### Recorded data
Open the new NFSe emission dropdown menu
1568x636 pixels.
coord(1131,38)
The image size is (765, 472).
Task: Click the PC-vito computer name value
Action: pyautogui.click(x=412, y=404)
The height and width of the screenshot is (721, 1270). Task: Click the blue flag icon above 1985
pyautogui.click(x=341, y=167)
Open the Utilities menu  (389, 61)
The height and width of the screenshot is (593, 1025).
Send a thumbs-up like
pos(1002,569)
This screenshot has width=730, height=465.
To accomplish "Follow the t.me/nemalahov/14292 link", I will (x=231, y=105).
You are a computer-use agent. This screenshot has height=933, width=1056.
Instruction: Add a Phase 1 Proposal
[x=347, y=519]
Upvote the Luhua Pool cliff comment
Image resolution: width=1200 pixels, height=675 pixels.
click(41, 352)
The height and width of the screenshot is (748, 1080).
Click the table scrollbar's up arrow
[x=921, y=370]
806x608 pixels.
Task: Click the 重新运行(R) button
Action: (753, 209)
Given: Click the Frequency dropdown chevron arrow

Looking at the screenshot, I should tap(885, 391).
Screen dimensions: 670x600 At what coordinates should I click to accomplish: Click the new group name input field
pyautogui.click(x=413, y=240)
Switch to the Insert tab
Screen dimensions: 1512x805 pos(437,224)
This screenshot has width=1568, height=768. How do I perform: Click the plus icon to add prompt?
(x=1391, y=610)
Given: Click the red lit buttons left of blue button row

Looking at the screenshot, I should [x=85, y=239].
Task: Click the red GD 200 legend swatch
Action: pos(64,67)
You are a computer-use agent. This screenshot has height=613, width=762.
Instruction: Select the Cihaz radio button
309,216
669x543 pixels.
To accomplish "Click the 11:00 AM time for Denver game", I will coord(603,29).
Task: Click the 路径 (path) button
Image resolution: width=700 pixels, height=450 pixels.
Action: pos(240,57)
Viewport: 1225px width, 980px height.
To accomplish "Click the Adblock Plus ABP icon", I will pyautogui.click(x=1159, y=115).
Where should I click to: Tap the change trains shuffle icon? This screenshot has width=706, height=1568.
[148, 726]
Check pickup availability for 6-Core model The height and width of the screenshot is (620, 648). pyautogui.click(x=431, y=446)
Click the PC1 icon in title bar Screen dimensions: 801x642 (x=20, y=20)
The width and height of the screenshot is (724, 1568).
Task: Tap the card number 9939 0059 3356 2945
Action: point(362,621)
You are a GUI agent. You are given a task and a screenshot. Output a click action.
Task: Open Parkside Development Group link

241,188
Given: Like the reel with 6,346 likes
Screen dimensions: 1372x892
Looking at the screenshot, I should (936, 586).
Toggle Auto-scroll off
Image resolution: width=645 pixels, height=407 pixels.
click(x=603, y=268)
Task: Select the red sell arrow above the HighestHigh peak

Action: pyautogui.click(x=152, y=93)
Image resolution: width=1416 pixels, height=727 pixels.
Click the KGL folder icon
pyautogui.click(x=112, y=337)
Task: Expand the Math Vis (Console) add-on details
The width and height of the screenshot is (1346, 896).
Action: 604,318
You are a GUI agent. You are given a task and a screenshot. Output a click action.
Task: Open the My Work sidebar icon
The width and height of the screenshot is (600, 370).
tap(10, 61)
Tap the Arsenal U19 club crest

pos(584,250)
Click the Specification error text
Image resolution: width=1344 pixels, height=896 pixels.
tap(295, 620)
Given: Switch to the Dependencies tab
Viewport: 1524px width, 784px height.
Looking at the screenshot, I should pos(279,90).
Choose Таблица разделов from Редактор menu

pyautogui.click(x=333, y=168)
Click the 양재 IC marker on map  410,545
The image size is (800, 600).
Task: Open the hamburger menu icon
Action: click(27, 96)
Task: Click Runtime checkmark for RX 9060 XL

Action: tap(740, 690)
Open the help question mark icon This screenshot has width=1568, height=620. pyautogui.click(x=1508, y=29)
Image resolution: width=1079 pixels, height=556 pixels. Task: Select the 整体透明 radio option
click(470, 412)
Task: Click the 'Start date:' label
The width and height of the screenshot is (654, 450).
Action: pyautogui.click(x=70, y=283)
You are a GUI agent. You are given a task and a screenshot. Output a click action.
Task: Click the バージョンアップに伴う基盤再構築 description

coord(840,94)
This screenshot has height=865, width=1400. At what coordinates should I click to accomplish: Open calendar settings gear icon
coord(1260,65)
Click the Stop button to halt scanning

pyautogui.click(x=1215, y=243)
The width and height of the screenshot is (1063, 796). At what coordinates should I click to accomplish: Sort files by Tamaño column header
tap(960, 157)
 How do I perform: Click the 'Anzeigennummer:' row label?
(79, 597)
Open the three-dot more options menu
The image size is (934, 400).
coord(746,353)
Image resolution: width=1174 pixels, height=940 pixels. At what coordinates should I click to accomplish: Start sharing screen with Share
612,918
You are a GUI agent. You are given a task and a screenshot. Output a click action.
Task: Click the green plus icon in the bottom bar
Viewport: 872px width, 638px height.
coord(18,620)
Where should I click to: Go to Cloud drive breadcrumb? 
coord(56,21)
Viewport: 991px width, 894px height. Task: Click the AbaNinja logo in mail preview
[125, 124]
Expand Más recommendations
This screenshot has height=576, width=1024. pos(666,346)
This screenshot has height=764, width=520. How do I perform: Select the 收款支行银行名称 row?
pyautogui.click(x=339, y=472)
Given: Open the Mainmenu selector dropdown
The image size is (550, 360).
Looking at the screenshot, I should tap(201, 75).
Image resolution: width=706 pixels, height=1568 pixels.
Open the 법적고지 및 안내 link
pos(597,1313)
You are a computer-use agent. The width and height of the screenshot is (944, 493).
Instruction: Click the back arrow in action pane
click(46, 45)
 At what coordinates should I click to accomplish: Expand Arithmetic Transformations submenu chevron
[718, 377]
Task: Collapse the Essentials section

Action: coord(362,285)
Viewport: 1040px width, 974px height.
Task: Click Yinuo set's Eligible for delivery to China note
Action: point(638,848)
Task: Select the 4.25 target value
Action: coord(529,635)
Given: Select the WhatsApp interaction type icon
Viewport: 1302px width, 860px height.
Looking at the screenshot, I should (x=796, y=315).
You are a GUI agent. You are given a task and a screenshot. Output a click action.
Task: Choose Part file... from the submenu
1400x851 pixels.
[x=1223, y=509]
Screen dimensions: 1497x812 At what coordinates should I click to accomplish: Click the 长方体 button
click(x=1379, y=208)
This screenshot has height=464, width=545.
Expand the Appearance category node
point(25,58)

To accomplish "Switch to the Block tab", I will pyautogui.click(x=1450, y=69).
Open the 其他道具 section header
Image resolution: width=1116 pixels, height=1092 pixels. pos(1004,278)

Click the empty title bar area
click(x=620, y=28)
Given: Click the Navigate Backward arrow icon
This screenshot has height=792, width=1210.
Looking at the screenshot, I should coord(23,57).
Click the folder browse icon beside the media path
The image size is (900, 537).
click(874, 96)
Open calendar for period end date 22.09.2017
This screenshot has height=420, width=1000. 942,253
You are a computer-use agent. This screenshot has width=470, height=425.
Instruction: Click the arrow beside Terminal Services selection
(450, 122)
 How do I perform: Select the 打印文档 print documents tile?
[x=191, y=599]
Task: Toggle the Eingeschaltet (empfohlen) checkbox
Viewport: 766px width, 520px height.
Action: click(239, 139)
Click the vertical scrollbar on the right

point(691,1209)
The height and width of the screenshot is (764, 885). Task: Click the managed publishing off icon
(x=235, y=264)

### Task directions
List every line from the entries above in which "path" appears.

### Response area
Task: Click the 路径 (path) button
Click the folder browse icon beside the media path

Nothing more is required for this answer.